Vermont Montpelier Noncitizen Voting Challenge
Ferry v. Montpelier
Lawsuit filed by the Republican National Committee, the Vermont Republican Party and Vermont voters challenging a statute that authorizes noncitizens in Montpelier, Vermont to vote in local elections. The Montpelier statute states that “any person may register to vote in Montpelier City elections who on election day is a citizen of the United States or a legal resident of the United States,” specifically defining a “legal resident” as someone “who resides in the United States on a permanent or indefinite basis in compliance with federal immigration laws.” The Republican plaintiffs allege that the latter part of the statute allowing legal noncitizen residents to vote in the city’s elections — which was passed as a charter amendment by voters in 2018 and approved for implementation by the Vermont General Assembly in 2021 — violates the Vermont Constitution because the state constitution only allows U.S. citizens to vote. The plaintiffs ask the court to declare the challenged noncitizen voting statute unconstitutional and “devoid of any legal force or effect.”
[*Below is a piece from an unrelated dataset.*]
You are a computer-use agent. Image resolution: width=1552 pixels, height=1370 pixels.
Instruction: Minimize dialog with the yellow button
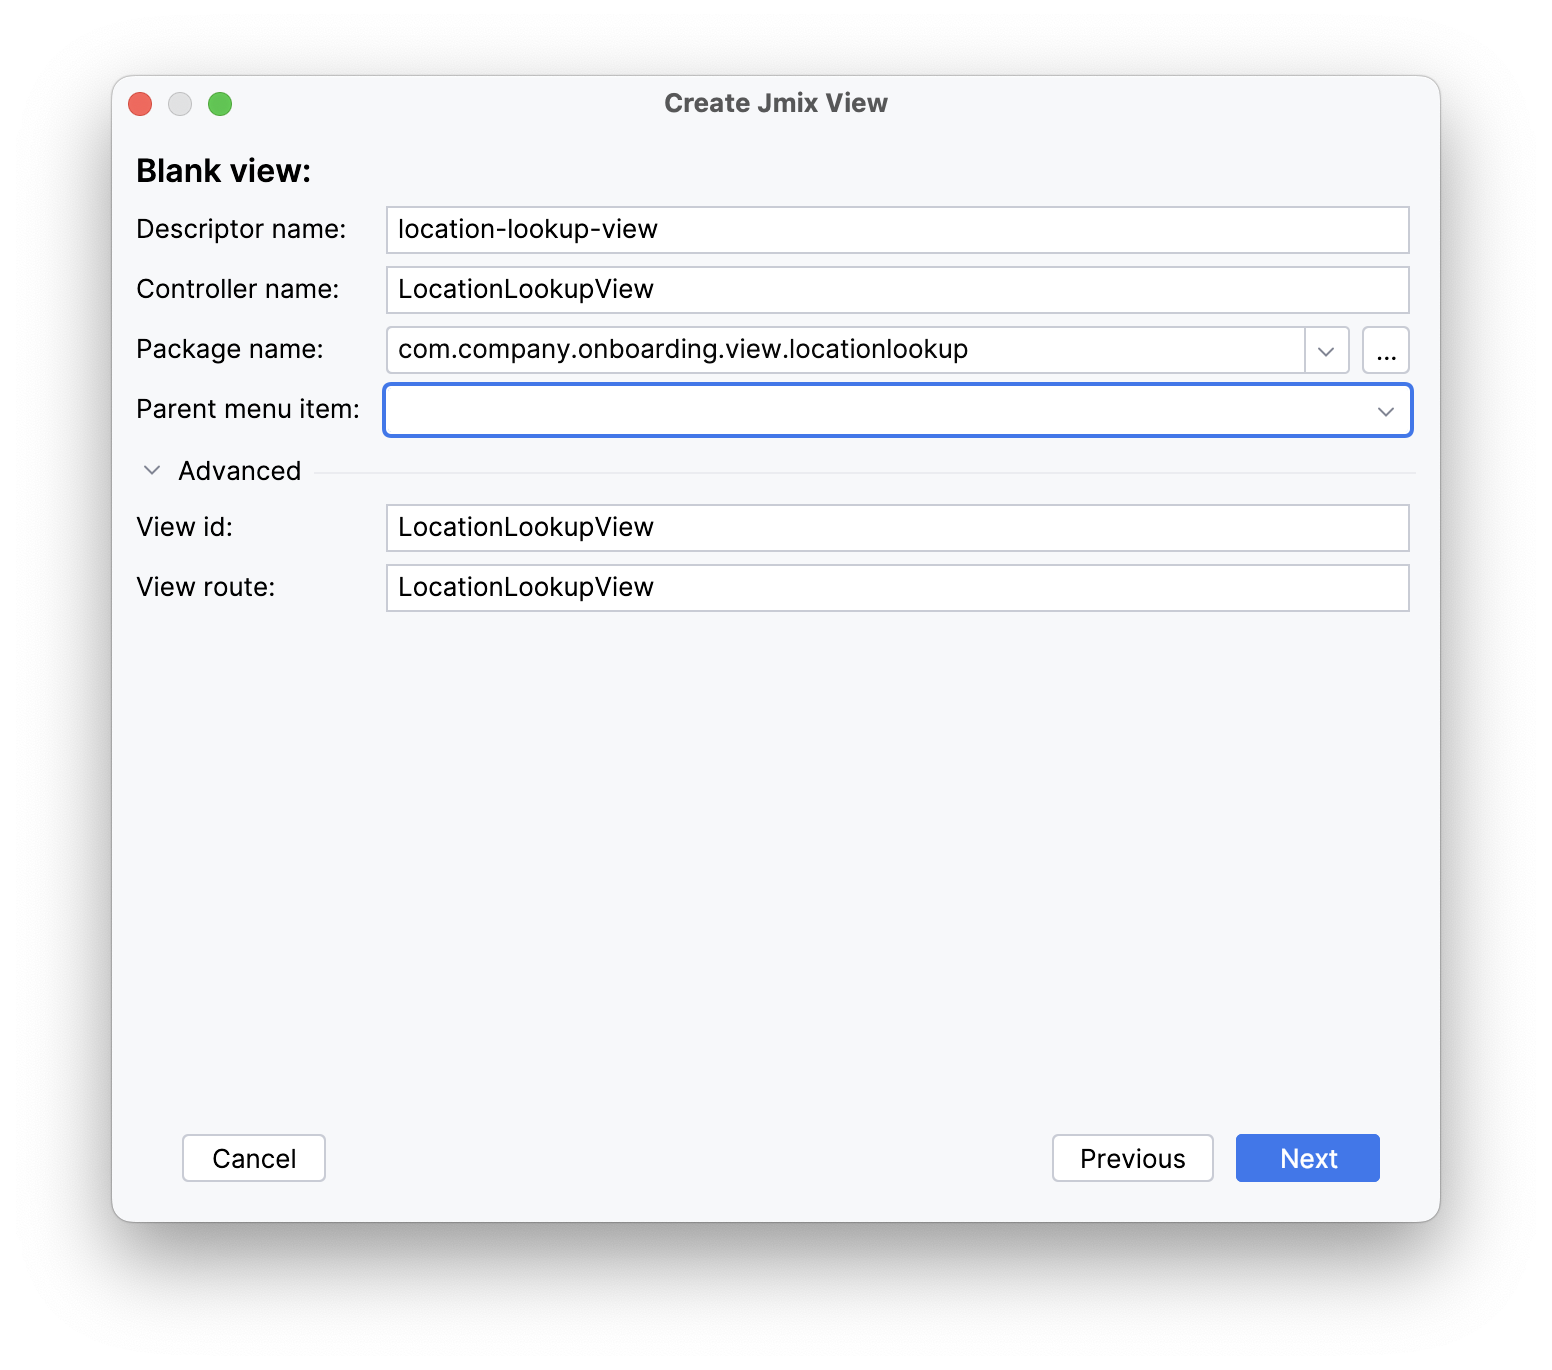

In April 2022, a trial court rejected the plaintiffs’ arguments that Montpelier’s authorization of noncitizen voting in local elections violates the state constitution and dismissed the lawsuit. The plaintiffs appealed this decision to the Vermont Supreme Court, which affirmed the trial court’s decision on Jan. 20, 2023, meaning that Montpelier’s noncitizen voting statute remains in place.